SENIOR Labor minister Bill Shorten has attacked a push by building unions to target an industry fund with links to Grocon, saying industrial disputes should not be used to try to influence superannuation investments.
The comments from Mr Shorten, the Workplace Relations Minister, come as a coalition of building unions will meet Cbus chief executive David Atkin on Thursday to push for changes in how Cbus makes its investments.
Electrical Trades Union assistant secretary Troy Gray said the meeting with Mr Atkin would push for a new code of conduct to ensure that Cbus only backed firms that respected worker rights. He said the discussion would not be limited to Grocon.
"Our members don't expect that their hard-earned entitlements will fund these rogue builders," he said.
The $18 billion fund has almost 700,000 members and significant investments in the construction sector.
Since Fairfax Media revealed on Monday the push to target Cbus and its chairman, former Labor premier Steve Bracks, there has been little comment from the fund. A Cbus spokesman would not comment on the meeting or why Mr Bracks was apparently not attending.
Mr Shorten, a former union official and director with Australian Super, attacked the push by unions.
"I do not believe that industrial relations disputes should be ever played out at the boardrooms of superannuation funds, full stop," he said. "What matters is the best interests of the members of the fund."
The push by unions is delicate, with almost half the Cbus board current union members, including ACTU president Ged Kearney.
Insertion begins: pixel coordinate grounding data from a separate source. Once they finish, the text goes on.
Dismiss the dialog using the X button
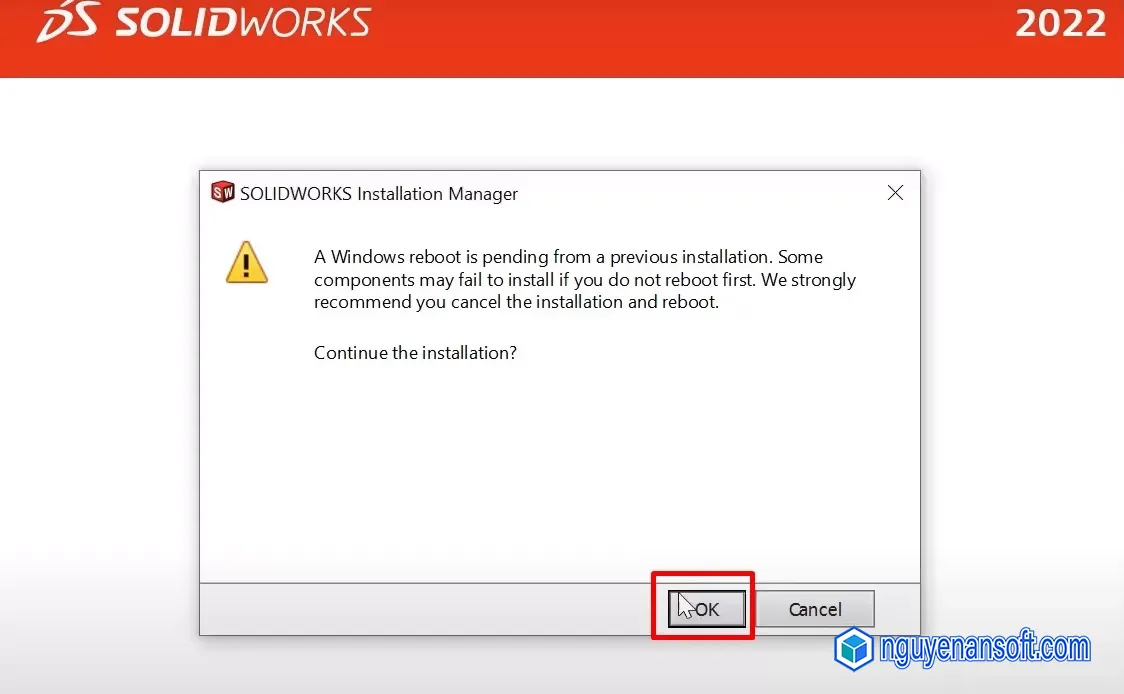This screenshot has height=694, width=1124. 895,193
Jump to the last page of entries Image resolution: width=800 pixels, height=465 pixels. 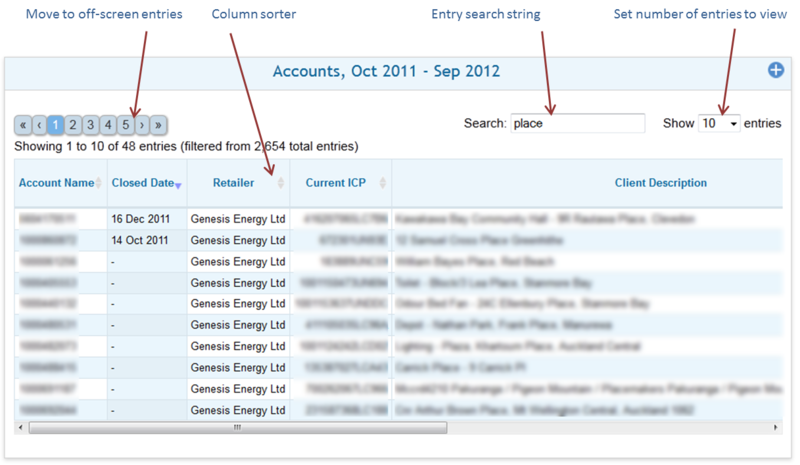(159, 125)
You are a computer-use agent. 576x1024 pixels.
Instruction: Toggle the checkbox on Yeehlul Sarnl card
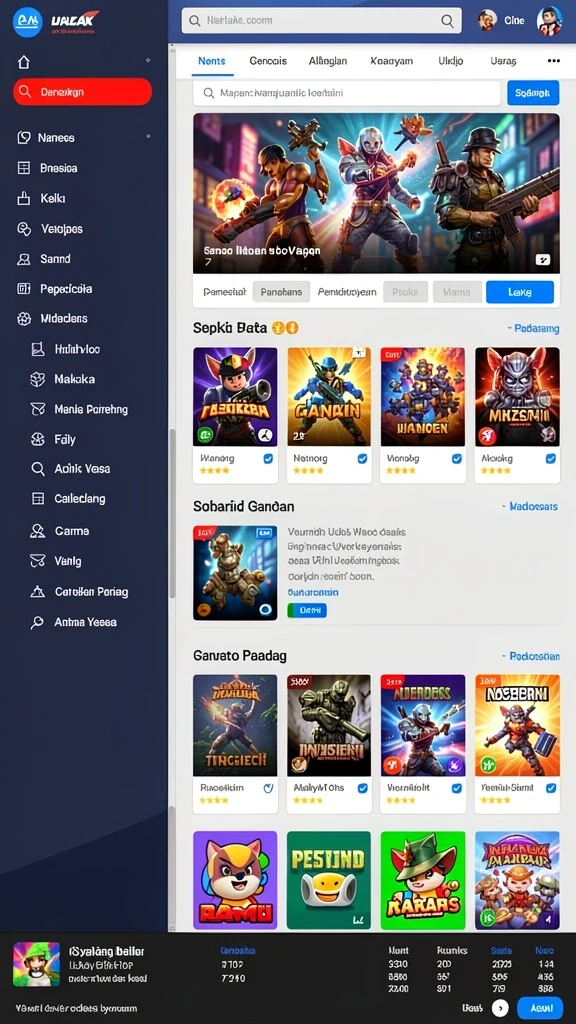coord(551,788)
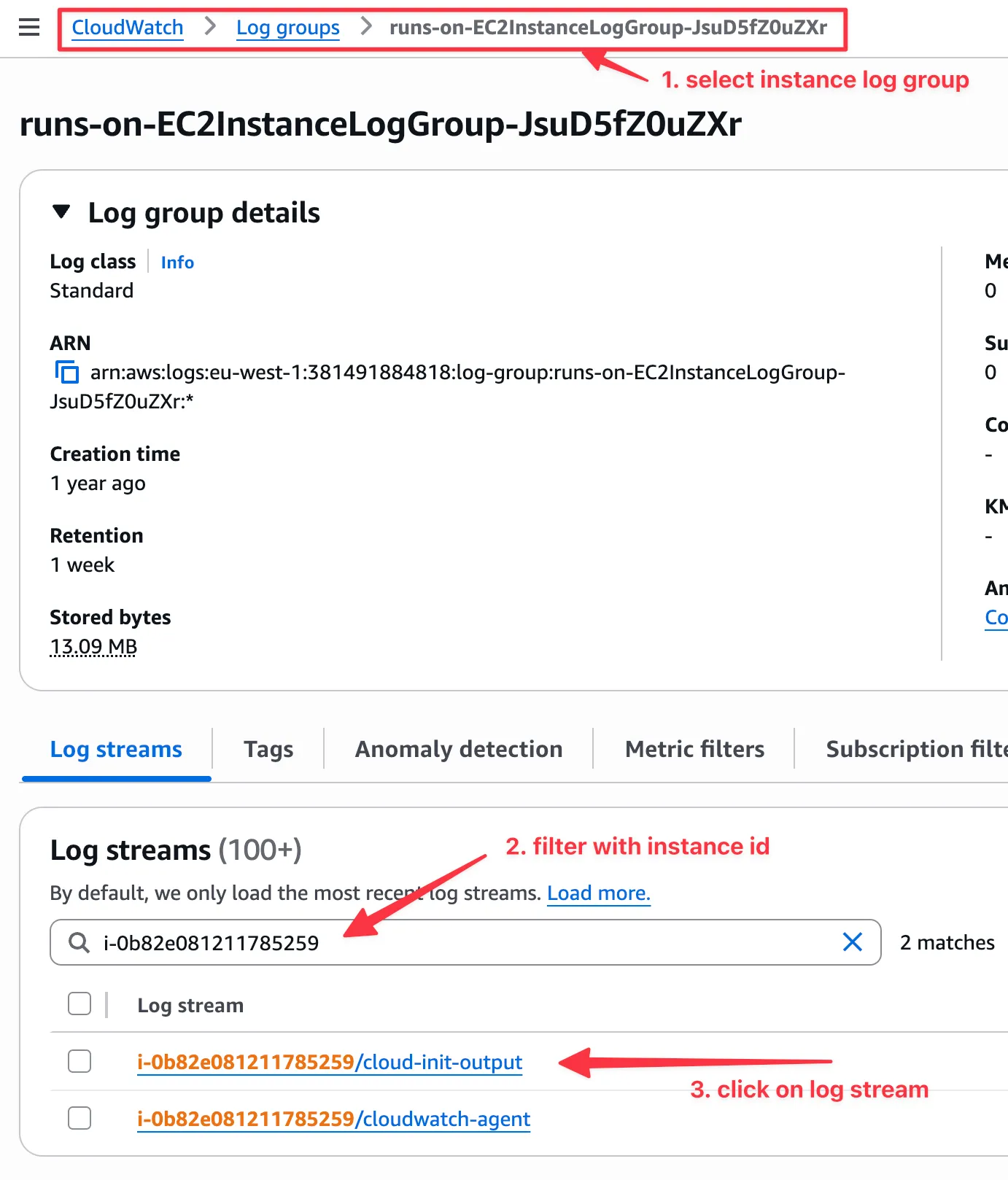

The remainder are employer representatives as well as the independent director, former federal Labor treasurer John Dawkins, and the chairman, Mr Bracks.
Premier Ted Baillieu also attacked the union push and said it was outrageous.
Mr Shorten said there was no evidence that Cbus had been influenced by unions. "But what I know is that the Cbus fund, to the best of my knowledge, makes its decisions based on investment returns, and best interests of members."
Cbus invests in a range of funds such as Colonial First State, which has a strong relationship with Grocon and is using it for building work on a $430 million redevelopment of 5 Martin Place in Sydney. Last year Grocon built a 29-level tower in Sydney for Cbus and another fund.
Mr Gray rejected Mr Shorten's comments and said it was not part of an industrial strategy.
"Quite the contrary, we are doing exactly what progressive unions should do, represent their members' concerns," he said.
Grocon is suing the Construction, Forestry, Mining and Energy Union for $10.5 million after a bitter dispute in August and September that paralysed part of central Melbourne. Grocon has told the Supreme Court the picket line was a deliberate attempt to intimidate its staff.